Erks: their fifteen minutes has arrived

CM Crews, A Alessandrini and RL Erikson
Department of Cellular and Developmental Biology, Harvard University, Cambridge, Massachusetts 02138.

In conclusion, a multigene family (ERK) encoding protein kinases that have the capacity to convert tyrosine kinase signals to serine/threonine phosphorylation signals has been identified in animal and yeast cells. Protein kinases from this family have been shown to be phosphorylated on tyrosine and threonine in response to mitogens, as well as to have the capacity to autophosphorylate on these amino acid residues. In contrast, they apparently phosphorylate exogenous substrates on serine and/or threonine. Studies with cultured cells, Xenopus, and sea star oocytes have furthered our understanding of possible functions of Erks in vivo. These enzymes respond immediately to extracellular signals and are involved in G0-G1 transition (cultured cells), as well as in the M phase of oocyte maturation (Xenopus and sea star oocytes). Their usage of MAPs as substrates in vivo suggests a possible role of Erks in microtubule reorganization. ERK-encoded protein kinases use c-Jun, EGF receptor, and Raf-1 as potential substrates and can also reactivate dephosphorylated S6 kinase in vitro. Taken together, these data suggest that these enzymes play an important role in relaying the mitogenic signal by phosphorylating down-stream kinases and specific transcriptional factors, as well as having possible feedback function in the process of signal transduction.

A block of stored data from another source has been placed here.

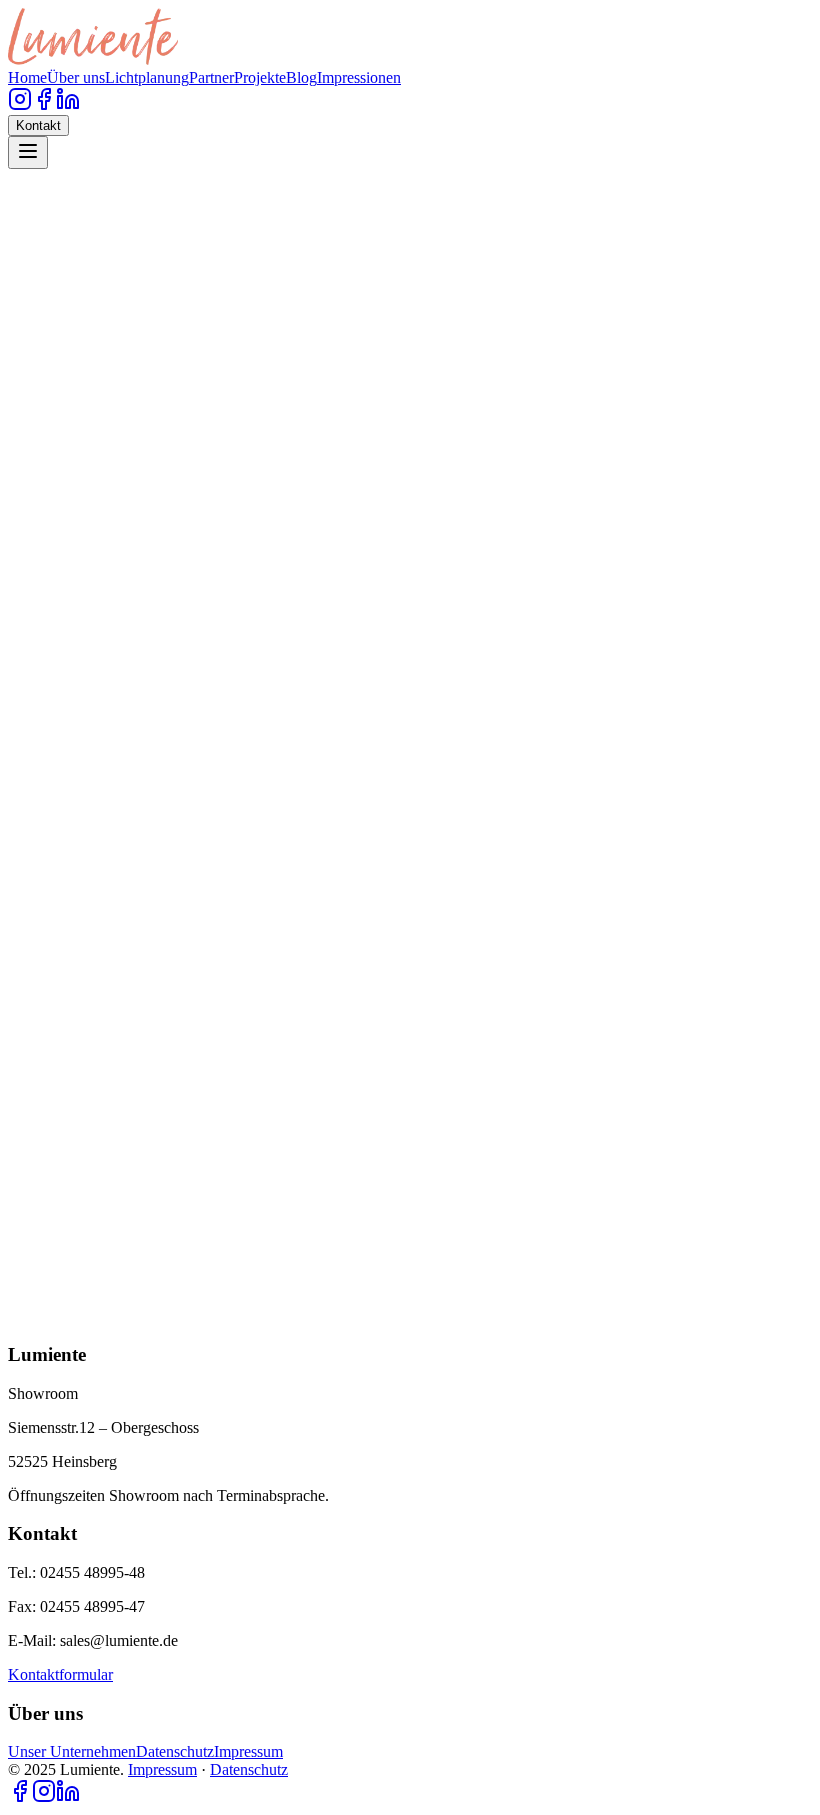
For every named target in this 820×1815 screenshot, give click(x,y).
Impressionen (359, 77)
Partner (211, 77)
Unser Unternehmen (72, 1751)
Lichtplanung (147, 77)
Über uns (76, 77)
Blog (301, 77)
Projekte (260, 77)
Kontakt (38, 125)
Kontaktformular (60, 1674)
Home (27, 77)
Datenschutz (175, 1751)
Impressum (248, 1751)
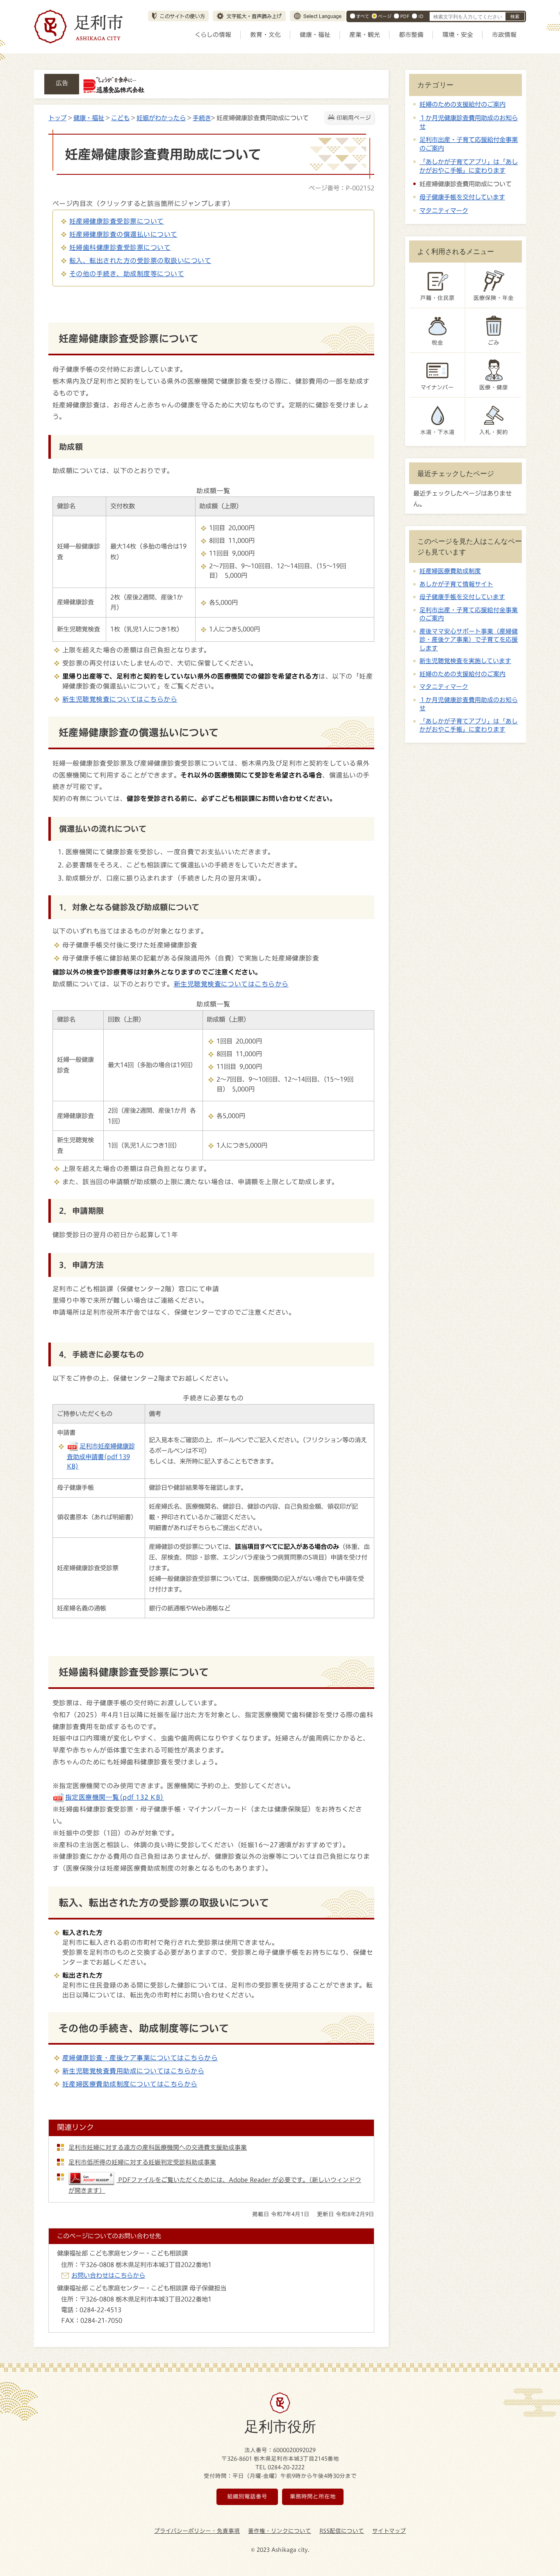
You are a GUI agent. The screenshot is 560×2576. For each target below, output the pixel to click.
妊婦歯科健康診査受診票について (120, 247)
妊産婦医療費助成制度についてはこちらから (130, 2084)
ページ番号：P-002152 (341, 188)
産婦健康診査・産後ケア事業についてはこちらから (140, 2057)
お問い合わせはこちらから (108, 2275)
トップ (57, 117)
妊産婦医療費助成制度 (450, 571)
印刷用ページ (354, 118)
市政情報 (504, 35)
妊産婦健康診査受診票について (116, 221)
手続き (202, 117)
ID (420, 16)
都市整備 (411, 35)
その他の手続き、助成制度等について (126, 273)
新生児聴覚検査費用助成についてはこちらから (133, 2071)
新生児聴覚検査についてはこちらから (119, 699)
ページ (385, 16)
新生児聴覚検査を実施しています (465, 661)
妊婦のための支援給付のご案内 (462, 104)
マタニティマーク (443, 210)
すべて (362, 16)
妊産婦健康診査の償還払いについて (123, 234)
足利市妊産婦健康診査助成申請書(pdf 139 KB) (101, 1456)
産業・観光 (364, 35)
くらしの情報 (213, 35)
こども (120, 117)
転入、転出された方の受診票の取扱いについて (140, 260)
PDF (405, 16)
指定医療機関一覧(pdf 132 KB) (114, 1797)
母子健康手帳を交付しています (462, 197)
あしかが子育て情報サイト (456, 584)
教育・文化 (265, 35)
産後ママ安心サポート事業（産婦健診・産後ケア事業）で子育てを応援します (468, 639)
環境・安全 (457, 35)
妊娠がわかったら (161, 117)
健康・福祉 (315, 35)
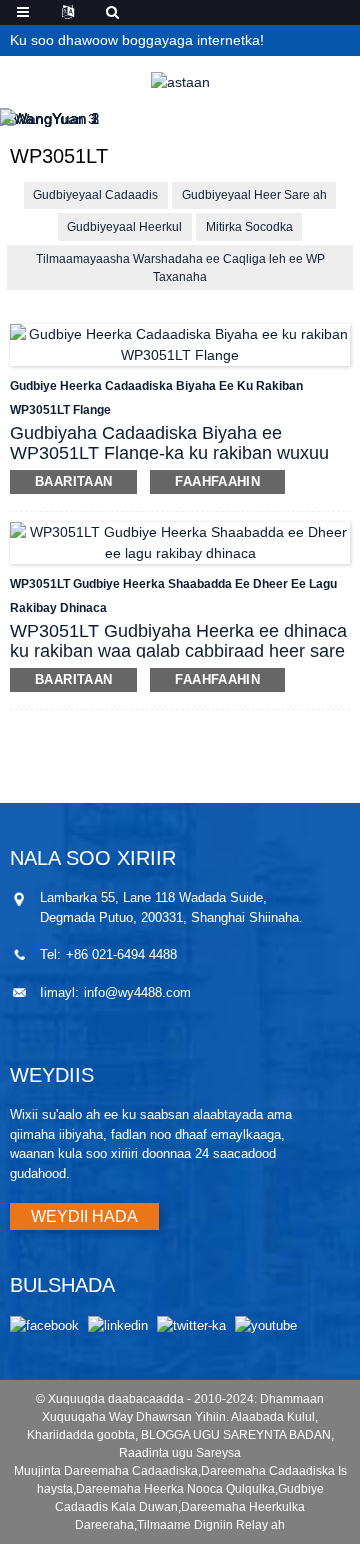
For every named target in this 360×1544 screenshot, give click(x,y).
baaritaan (73, 481)
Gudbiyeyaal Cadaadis (95, 195)
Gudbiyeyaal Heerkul (124, 227)
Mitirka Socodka (249, 227)
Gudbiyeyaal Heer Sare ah (254, 195)
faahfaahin (217, 481)
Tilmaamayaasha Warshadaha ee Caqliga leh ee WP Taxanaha (180, 268)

The results from the study of the yeast enzymes are pertinent to Erk activation in cells with nonmitogenic responses described above. In such cases, Erk protein kinases may act directly or indirectly on cyclins to arrest division and permit differentiation. The pathways influenced by ERK-like gene products in animal and yeast cells suggest that, depending on the downstream targets of substrates, transcriptional changes in a particular cell may occur to drive the cell cycle or, alternatively, withdrawal from the cell cycle may lead to specific differentiation events.(ABSTRACT TRUNCATED AT 250 WORDS)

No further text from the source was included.